The increasing amount of "hidden" soy in the food supply is undoubtedly responsible for triggering many allergic reactions not attributed to soy. French researchers who studied the frequency of anaphylactic shocks caused by foods reported that the food allergen remained unknown in 25 per cent of cases. They noted the prevalence of "hidden" and "masked" food allergens and stated that they saw "a strikingly increased prevalence of food-induced anaphylactic shock in 1995 compared to a previous study from 1982".21 This period coincided with a huge increase in the amount of soy protein added to processed foods. (In fact, the amount has continued to rise. Per capita consumption of soy protein increased from 0.78 g/day in 1998 to 2.23 g/day in 2002, according to industry estimates obtained by the Solae Company which, in March 2004, filed a petition seeking FDA approval of a health claim for soy protein and cancer reduction.21a)

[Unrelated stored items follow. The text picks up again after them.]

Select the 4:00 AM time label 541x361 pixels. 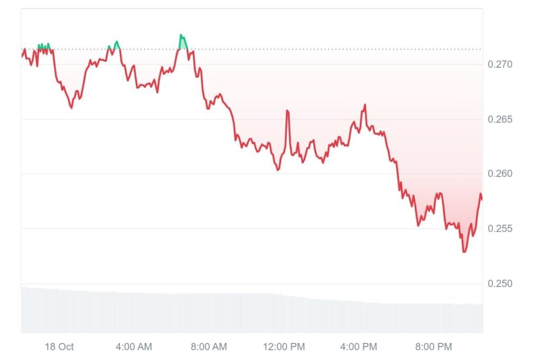pyautogui.click(x=134, y=347)
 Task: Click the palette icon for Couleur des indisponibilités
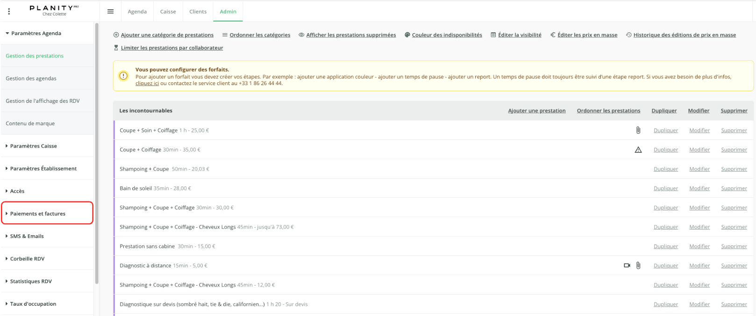point(407,35)
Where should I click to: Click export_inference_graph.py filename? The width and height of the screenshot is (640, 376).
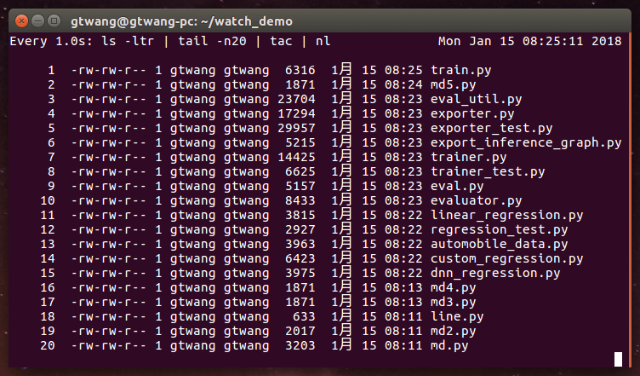(x=526, y=142)
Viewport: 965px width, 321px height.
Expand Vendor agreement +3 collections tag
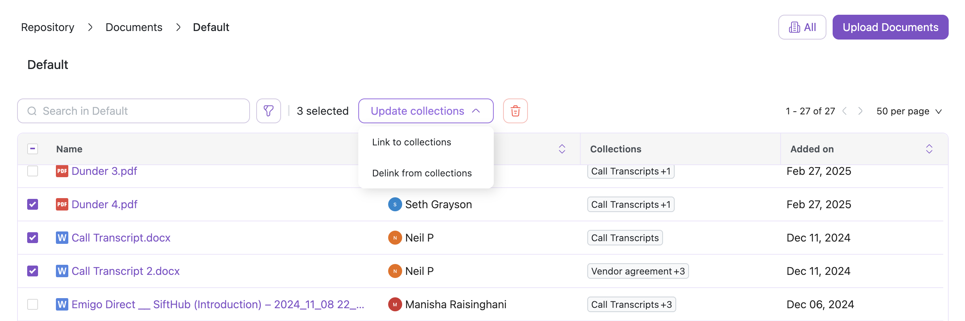pos(638,271)
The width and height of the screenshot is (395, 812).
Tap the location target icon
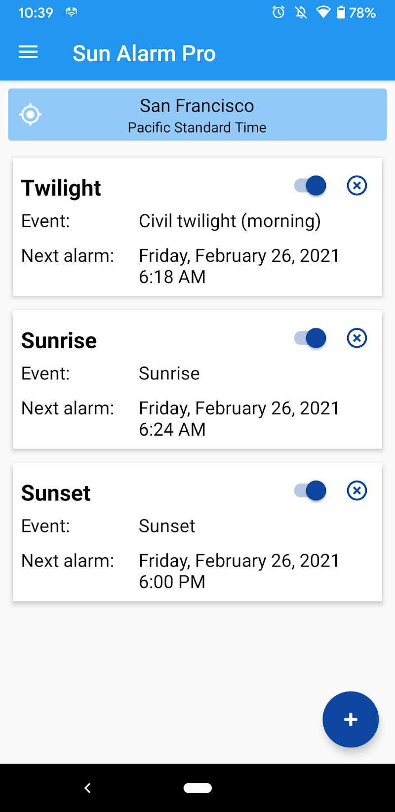[30, 115]
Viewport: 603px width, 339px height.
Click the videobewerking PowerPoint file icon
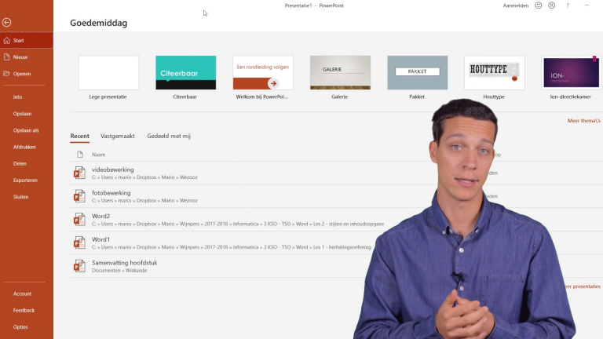pyautogui.click(x=79, y=173)
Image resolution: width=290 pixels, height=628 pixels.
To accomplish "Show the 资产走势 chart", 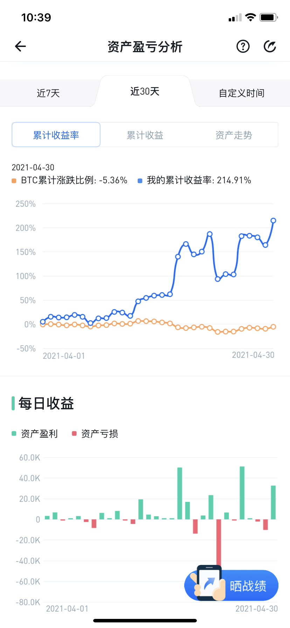I will (x=234, y=135).
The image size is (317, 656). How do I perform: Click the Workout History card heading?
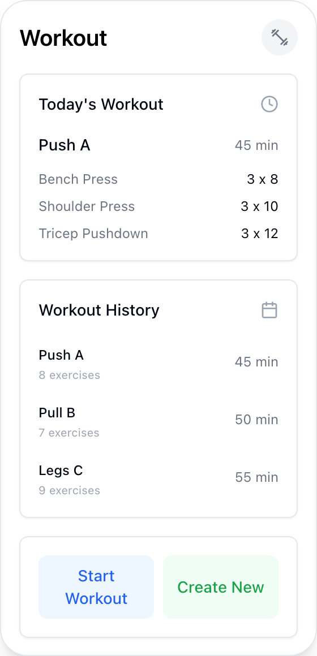(x=99, y=310)
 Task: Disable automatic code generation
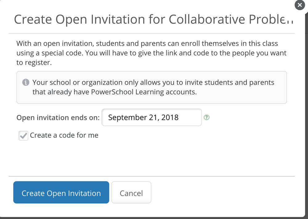click(23, 135)
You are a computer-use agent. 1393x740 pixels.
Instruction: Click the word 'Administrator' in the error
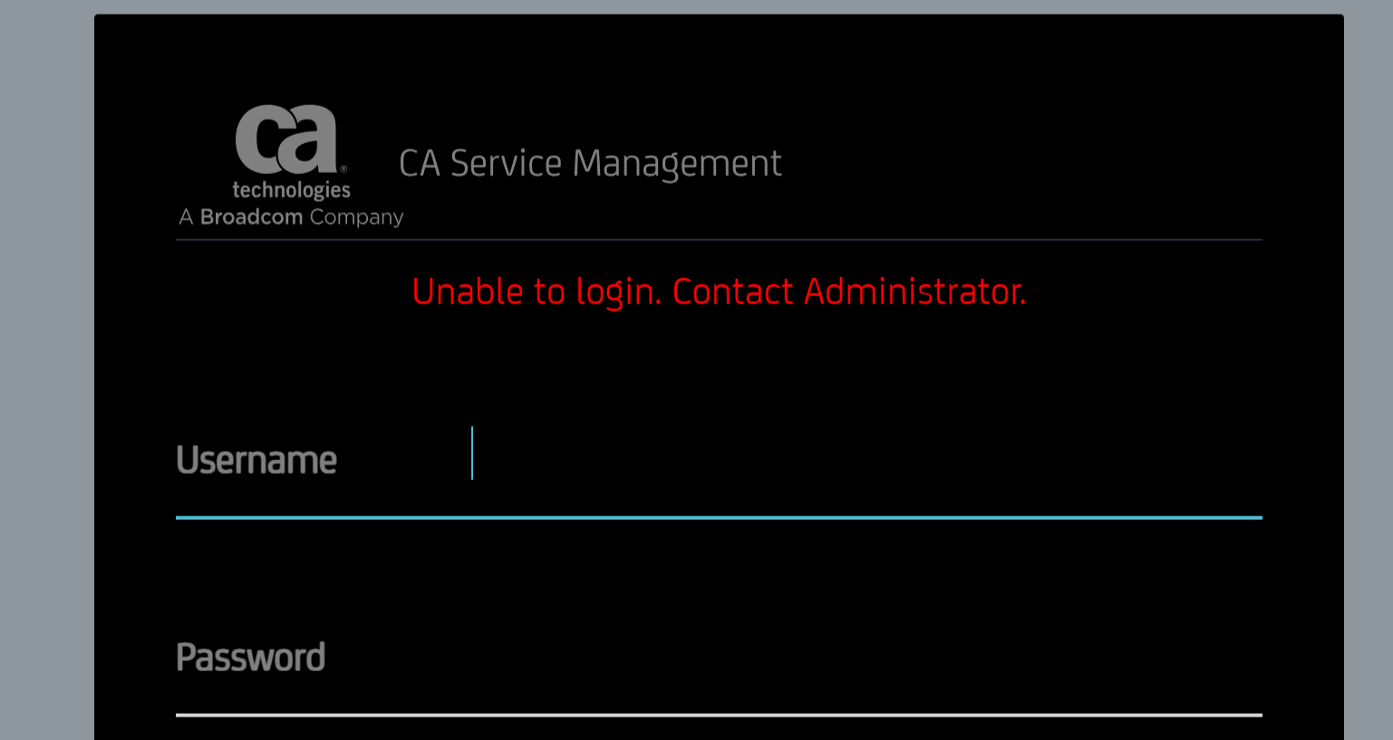pyautogui.click(x=914, y=292)
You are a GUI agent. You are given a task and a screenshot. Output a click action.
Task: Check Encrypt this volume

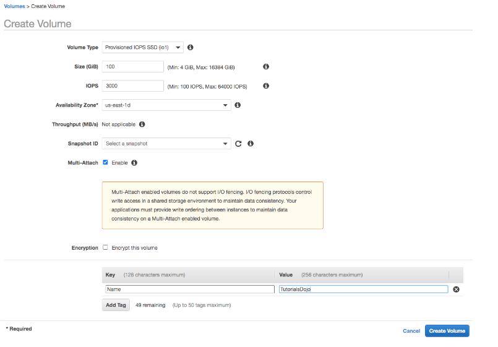coord(106,247)
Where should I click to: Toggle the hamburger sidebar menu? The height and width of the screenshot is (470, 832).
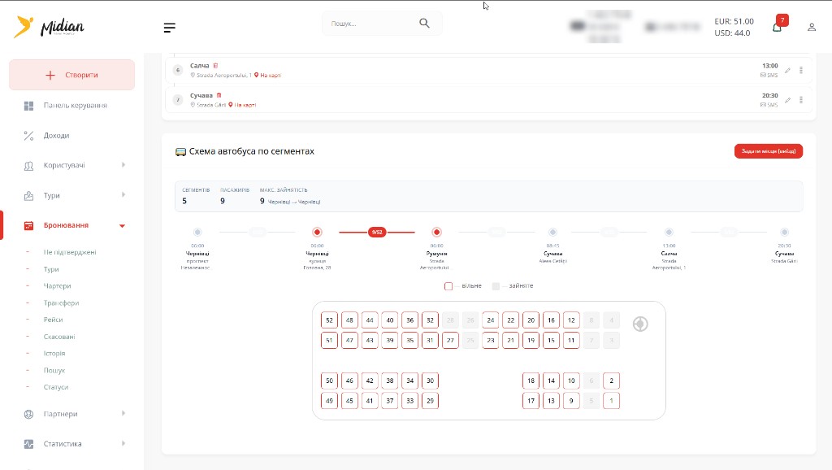point(169,28)
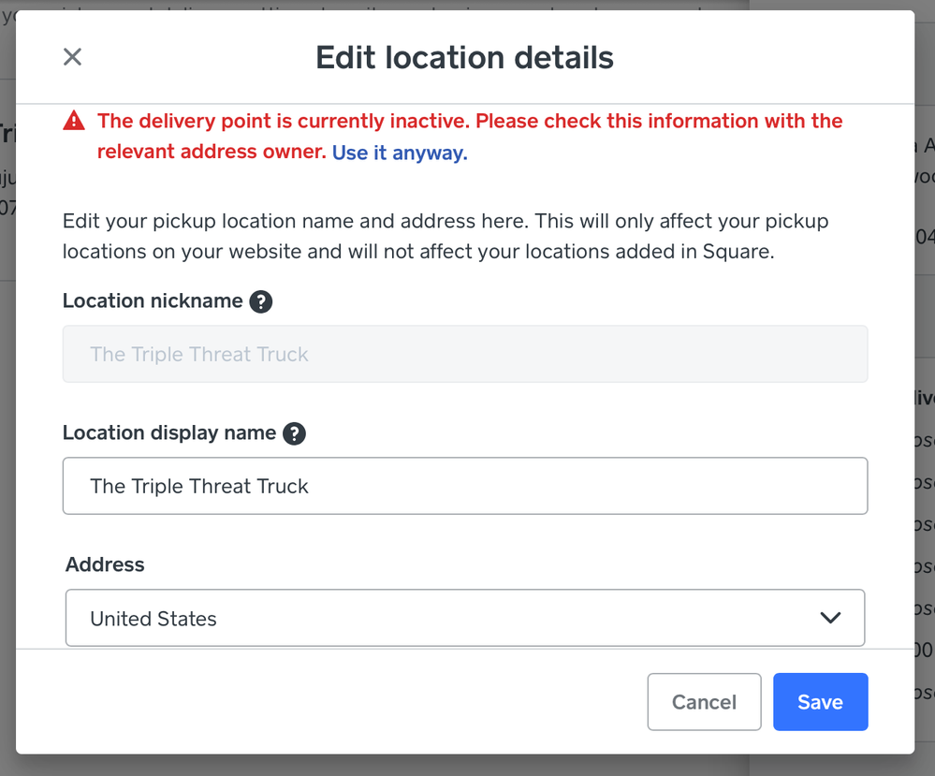Click the 'Use it anyway.' link

pyautogui.click(x=400, y=153)

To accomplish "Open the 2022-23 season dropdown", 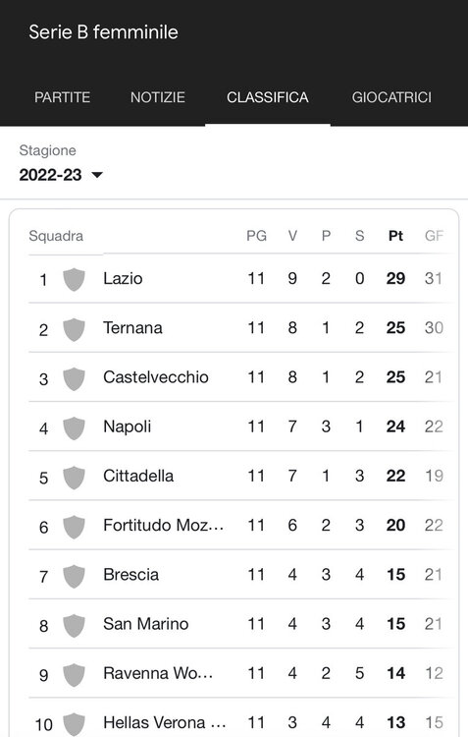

Here is my favorite (though perhaps a bit morbid) excerpt:

Some of the most allergenic fractions appear to be the Kunitz and Bowman–Birk trypsin inhibitors. Food processors have tried in vain to deactivate these troublesome proteins completely without irreparably damaging the remainder of the soy protein (see chapter 12). Having failed to accomplish this, the soy industry has decided to promote these "antinutrients" as cancer preventers. To date, its proof remains slim, although cancer statistics might improve if enough people died from anaphylactic shock first.

Whatever happened to survival of the fittest?

Here is an interesting story that mentions the fact that scientists are working on helping endangered species by means of cloning. I think it is a wonderful thing to have elephants in zoos and whales in aquariums and such; I want my daughter to be able to see these animals in real life. I also believe that we should be good stewards, use our resources wisely and not "trash" the planet on which we live. However, I am fairly certain that most of the scientists working on projects like these subscribe to Darwin's theory of evolution. How do they square environmentalism with survival of the fittest?

I was thinking about this several months ago when I read an article in Natural History Magazine about some trees (I think they were cypress trees) being killed off by some sort of fern. If those ferns are meant to survive and the trees are not, why are humans intervening? Shouldn't we just let nature take its course?

Saturday, August 20, 2005

Who knew?

Someone should hurry up and determine a daily value for buffalo liver concentrate.

What is wrong with this sentence?

d-ALPHA GEMS are small, soft gelatin capsules containing vitamin E derived from soybean oil in the highest concentration possible, making it naturally soy-free.

My husband said that the subject and the final pronoun do not agree. I say that "derived from soybean oil" and "naturally soy-free" do not agree.

Testing 123

Okay, so I've decided to start a blog. My husband has told me on many occasions - usually when I'm ranting about something - that I should do this. So here it is. Posting will probably be rather sporadic, but I doubt many people will care.